The Man with the Golden Gun
"One bullet. One million dollars. One legendary duel."
The sight of a high-end assassin assembling a lethal weapon from a gold fountain pen, a cigarette lighter, and a cufflink is the kind of tactile, gadget-obsessed imagery that defines why I love 1970s cinema. It’s practical, it’s clever, and it feels like something you could almost do yourself if you had a high enough credit limit at a boutique stationery shop. The Man with the Golden Gun isn't the best James Bond film—in fact, it’s often ranked near the bottom—but it’s a fascinating time capsule of an era where the franchise was desperately trying to figure out what it wanted to be in a post-Connery world.
I watched this most recently while nursing a mild sunburn and eating leftovers of cold pad thai, which felt geographically appropriate even if my living room lacked the tropical allure of Phuket. It’s a movie that demands a relaxed state of mind because if you think too hard about the logic, the whole thing starts to unravel like a cheap suit.
The Mirror Image Villain
The real reason to watch this movie is Christopher Lee. While Roger Moore was still finding his footing as 007—veering occasionally into a strangely mean-spirited version of the character that didn't quite suit his natural charm—Lee is absolute perfection as Francisco Scaramanga. He plays the character not as a cackling madman, but as Bond’s dark reflection. He’s sophisticated, talented, and profoundly lonely in his excellence.
The chemistry between them during the lunch scene on Scaramanga’s private island is the highlight of the film. It’s two professionals discussing their craft, and Lee brings a gravitas that the script doesn't always deserve. I’ve always felt that the movie works best when it stops trying to be a spy thriller and leans into being a character study of two ego-driven hitmen. Scaramanga's fascination with Bond feels genuine, making their eventual funhouse duel feel personal rather than just another "save the world" requirement.

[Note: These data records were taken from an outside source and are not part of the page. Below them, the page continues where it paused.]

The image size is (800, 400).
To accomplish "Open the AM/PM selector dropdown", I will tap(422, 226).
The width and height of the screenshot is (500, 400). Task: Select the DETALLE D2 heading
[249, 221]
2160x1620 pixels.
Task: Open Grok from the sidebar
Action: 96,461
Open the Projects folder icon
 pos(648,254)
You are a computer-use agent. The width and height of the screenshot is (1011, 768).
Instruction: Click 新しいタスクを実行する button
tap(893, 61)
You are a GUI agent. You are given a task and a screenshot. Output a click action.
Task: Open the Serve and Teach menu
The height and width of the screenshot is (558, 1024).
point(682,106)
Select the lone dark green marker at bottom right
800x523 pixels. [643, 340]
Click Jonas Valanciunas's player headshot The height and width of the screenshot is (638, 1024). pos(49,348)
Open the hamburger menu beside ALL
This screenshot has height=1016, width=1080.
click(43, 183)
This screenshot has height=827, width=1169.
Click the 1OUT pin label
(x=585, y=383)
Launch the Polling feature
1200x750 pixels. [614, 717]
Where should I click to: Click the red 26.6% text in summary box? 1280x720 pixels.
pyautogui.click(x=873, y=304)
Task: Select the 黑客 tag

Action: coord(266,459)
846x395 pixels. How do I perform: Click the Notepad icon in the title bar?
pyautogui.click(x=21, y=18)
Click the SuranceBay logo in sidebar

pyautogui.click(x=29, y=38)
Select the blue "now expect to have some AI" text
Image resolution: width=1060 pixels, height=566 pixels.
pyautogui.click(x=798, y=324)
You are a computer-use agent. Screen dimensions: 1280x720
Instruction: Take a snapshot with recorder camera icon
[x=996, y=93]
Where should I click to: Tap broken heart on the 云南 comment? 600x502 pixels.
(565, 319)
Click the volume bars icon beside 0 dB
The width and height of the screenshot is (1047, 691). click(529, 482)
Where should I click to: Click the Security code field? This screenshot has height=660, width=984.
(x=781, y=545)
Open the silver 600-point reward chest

A Masterpiece of Practical Stuntwork (Ruined by a Sound Effect)
We have to talk about "The Jump." The corkscrew car leap across a broken bridge is one of the most incredible practical stunts ever captured on film. It was the first stunt in history to be calculated by a computer model (at Cornell Aeronautical Laboratory), and Bumps Williard nailed it in a single take. In an era before CGI, seeing a real AMC Hornet pirouette through the air is breathtaking.
However, the slide whistle sound effect used during the jump is the single greatest act of cinematic sabotage in history. It takes a death-defying feat of engineering and turns it into a Looney Tunes gag. It’s a perfect example of the 1970s Bond era’s biggest flaw: an inability to trust the audience’s intelligence. They had the most spectacular stunt of the decade and decided it needed a "funny" noise. It makes me want to throw my remote at the screen every time.
The action choreography elsewhere is a mixed bag. The film leans heavily into the 1970s Kung Fu craze, clearly inspired by the success of Bruce Lee and Enter the Dragon. The dojo sequence is fun, but it feels like the producers were just chasing a trend rather than innovating. It’s a bit messy, but there’s a kinetic energy to the Thai boat chases that keeps the pacing from sagging too much.
The VHS Rental Staple
For those of us who grew up frequenting local video stores, the James Bond collection was a permanent fixture. I remember the specific weight of those oversized clamshell cases. This was a "pause-heavy" movie for me. As a kid, I spent an embarrassing amount of time hitting the pause button on my VCR—fighting through the tracking static—to see exactly how the golden gun fit together or to catch a glimpse of the wreck of the Queen Elizabeth in Hong Kong harbor.
The film also features the return of Clifton James as Sheriff J.W. Pepper. Why is a Louisiana sheriff on vacation in Thailand just as Bond is there? It makes no sense, and his presence is a polarizing "love it or hate it" element of the Moore era. Personally, I find his screaming-redface routine a bit much, but it’s undeniably part of the film’s specific, weird charm. It’s that "anything goes" 70s attitude where the producers figured, "People liked him in Live and Let Die, let's just teleport him to Bangkok."
The production design by Peter Murton is also worth a shout-out. Scaramanga's solar-powered lair is a masterpiece of 70s aesthetics—all sharp angles, chrome, and hidden lasers. It’s the kind of set you just don't see anymore; everything feels heavy, metallic, and expensive.
While The Man with the Golden Gun suffers from a weak script and a truly baffling portrayal of Britt Ekland’s Mary Goodnight—who is written as a cartoonishly incompetent agent—it remains an essential watch for the villain alone. Christopher Lee elevates the material, and the location shooting in Thailand is stunningly beautiful. It’s a bumpy ride, but it’s never boring.
If you’re looking for a Bond film that captures the transitional weirdness of the mid-70s, this is the one. It’s a movie of high highs and head-scratching lows, but that’s exactly why it has maintained such a strong cult following. Just be prepared to mute the TV when the car starts to fly.